3.2.  Multipath TCP (MPTCP)

   Multipath TCP [RFC6824] is an extension for TCP to support
   multihoming for resilience, mobility, and load balancing.  It is
   designed to be as indistinguishable to middleboxes from non-multipath
   TCP as possible.  It does so by establishing regular TCP flows
   between a pair of source/destination endpoints and multiplexing the
   application's stream over these flows.  Sub-flows can be started over
   IPv4 or IPv6 for the same session.

3.2.1.  Protocol Description

   MPTCP uses TCP options for its control plane.  They are used to
   signal multipath capabilities, as well as to negotiate data sequence
   numbers, advertise other available IP addresses, and establish new
   sessions between pairs of endpoints.

   By multiplexing one byte stream over separate paths, MPTCP can
   achieve a higher throughput than TCP in certain situations.  However,
   if coupled congestion control [RFC6356] is used, it might limit this
   benefit to maintain fairness to other flows at the bottleneck.  When
   aggregating capacity over multiple paths, and depending on the way
   packets are scheduled on each TCP subflow, additional delay and
   higher jitter might be observed before in-order delivery of data to
   the applications.

3.2.2.  Interface Description

   By default, MPTCP exposes the same interface as TCP to the
   application.  [RFC6897], however, describes a richer API for MPTCP-
   aware applications.

   This Basic API describes how an application can:

   o  enable or disable MPTCP.

   o  bind a socket to one or more selected local endpoints.

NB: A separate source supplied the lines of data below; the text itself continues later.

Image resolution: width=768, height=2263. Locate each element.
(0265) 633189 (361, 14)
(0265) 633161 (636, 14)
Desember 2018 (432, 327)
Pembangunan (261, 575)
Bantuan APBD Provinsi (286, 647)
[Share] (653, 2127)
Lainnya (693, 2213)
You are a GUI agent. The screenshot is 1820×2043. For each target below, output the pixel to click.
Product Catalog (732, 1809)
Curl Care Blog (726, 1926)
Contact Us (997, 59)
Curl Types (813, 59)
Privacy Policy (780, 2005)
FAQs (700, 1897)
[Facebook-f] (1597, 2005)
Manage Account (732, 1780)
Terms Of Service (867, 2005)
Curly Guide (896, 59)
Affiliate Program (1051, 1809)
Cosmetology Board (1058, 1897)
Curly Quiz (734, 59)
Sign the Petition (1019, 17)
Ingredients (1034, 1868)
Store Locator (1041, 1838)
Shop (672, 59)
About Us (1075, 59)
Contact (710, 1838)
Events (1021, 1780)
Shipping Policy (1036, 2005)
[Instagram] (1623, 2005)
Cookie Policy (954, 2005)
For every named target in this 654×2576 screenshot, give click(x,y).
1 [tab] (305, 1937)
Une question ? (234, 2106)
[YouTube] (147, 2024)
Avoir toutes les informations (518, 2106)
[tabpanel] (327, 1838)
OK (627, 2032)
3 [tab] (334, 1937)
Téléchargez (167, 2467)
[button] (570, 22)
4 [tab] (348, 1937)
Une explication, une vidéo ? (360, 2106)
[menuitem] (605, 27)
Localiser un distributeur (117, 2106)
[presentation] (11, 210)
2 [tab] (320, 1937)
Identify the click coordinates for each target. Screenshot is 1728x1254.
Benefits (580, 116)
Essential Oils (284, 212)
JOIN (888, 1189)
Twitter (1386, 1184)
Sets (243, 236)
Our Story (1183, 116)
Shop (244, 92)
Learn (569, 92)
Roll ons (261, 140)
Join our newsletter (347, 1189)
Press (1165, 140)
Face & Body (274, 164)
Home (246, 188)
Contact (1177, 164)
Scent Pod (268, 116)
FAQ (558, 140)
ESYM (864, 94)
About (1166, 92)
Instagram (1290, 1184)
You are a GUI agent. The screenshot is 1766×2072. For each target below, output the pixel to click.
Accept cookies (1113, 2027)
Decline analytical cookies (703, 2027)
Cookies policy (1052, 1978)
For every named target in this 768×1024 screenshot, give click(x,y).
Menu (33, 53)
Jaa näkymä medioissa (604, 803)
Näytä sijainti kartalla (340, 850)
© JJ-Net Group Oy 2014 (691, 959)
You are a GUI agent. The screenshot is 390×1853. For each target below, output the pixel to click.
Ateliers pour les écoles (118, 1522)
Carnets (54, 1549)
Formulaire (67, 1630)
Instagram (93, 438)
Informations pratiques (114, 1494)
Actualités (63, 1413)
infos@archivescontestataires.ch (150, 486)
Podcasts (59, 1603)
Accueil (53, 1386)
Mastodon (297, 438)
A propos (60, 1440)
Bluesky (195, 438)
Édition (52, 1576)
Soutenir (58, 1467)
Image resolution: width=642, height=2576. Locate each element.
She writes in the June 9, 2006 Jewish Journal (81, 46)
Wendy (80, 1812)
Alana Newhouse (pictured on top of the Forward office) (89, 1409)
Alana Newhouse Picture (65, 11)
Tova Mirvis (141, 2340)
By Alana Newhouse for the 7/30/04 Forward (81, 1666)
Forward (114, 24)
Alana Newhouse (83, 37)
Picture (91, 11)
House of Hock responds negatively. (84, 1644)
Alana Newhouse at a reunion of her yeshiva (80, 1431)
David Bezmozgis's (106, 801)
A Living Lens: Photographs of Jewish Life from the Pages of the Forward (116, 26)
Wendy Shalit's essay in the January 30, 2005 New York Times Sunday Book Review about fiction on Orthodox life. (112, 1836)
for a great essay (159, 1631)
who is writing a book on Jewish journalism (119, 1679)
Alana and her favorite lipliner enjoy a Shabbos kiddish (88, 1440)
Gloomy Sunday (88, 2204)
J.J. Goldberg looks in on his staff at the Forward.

   o  query local and remote endpoint addresses.

   o  get a unique connection identifier (similar to an address-port
      pair for TCP).

   The document also recommends the use of extensions defined for SCTP
   [RFC6458] (see Section 3.5) to support multihoming for resilience and
   mobility.

RFC8095 - Page 11

3.2.3.  Transport Features

   As an extension to TCP, MPTCP provides mostly the same features.  By
   establishing multiple sessions between available endpoints, it can
   additionally provide soft failover solutions in the case that one of
   the paths becomes unusable.

   Therefore, the transport features provided by MPTCP in addition to
   TCP are:

   o  multihoming for load balancing, with endpoint multiplexing of a
      single byte stream, using either coupled congestion control or
      throughput maximization,

   o  address family multiplexing (using IPv4 and IPv6 for the same
      session), and

   o  resilience to network failure and/or handover.

3.3.  User Datagram Protocol (UDP)

   The User Datagram Protocol (UDP) [RFC768] [RFC2460] is an IETF
   Standards Track transport protocol.  It provides a unidirectional
   datagram protocol that preserves message boundaries.  It provides no
   error correction, congestion control, or flow control.  It can be
   used to send broadcast datagrams (IPv4) or multicast datagrams (IPv4
   and IPv6), in addition to unicast and anycast datagrams.  IETF
   guidance on the use of UDP is provided in [RFC8085].  UDP is widely
   implemented and widely used by common applications, including DNS.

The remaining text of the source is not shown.